# JOB A:
Please reproduce each of the records below word for word, keeping every line as it appears.

Perform argument substitution on nested boost::bind without composition

若如初见. 提交于 2019-12-30 05:16:30

问题


Suppose I have a function which takes a nullary functor as an argument:

void enqueue( boost::function<void()> & functor );

I have another function which takes an int and does something internally:

void foo( int a);

I would like to nest, but not compose, these together so that I get a functor with the signature:

boost::function<void(int)> functor

Which when called with a value - say 4 - performs the following:

enqueue( boost::bind(&foo, 4) )

My first attempt was the following:

boost::function<void(int)> functor = boost::bind(&enqueue, boost::bind(&foo,_1))

This fails because bind performs composition when given a nested bind. foo was first called, then the value void was "returned" to enqueue, which fails.

My second attempt was the following:

boost::function<void(int)> functor = boost::bind(&enqueue, boost::protect( boost::bind(&foo, _1) ) )

This failed because enqueue accepts a nullary, not unary functor.

Can what I'm seeking be done?

# JOB B:
In the forum question, why did the second attempt, the one using boost::protect, fail?

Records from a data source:
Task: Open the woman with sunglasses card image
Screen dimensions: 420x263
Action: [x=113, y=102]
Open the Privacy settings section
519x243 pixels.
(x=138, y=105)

# TASK SOLUTION A:
Task: Open the woman with sunglasses card image
Screen dimensions: 420x263
Action: [x=113, y=102]
Open the Privacy settings section
519x243 pixels.
(x=138, y=105)

# TASK SOLUTION B:
It failed because enqueue accepts a nullary functor, not a unary one.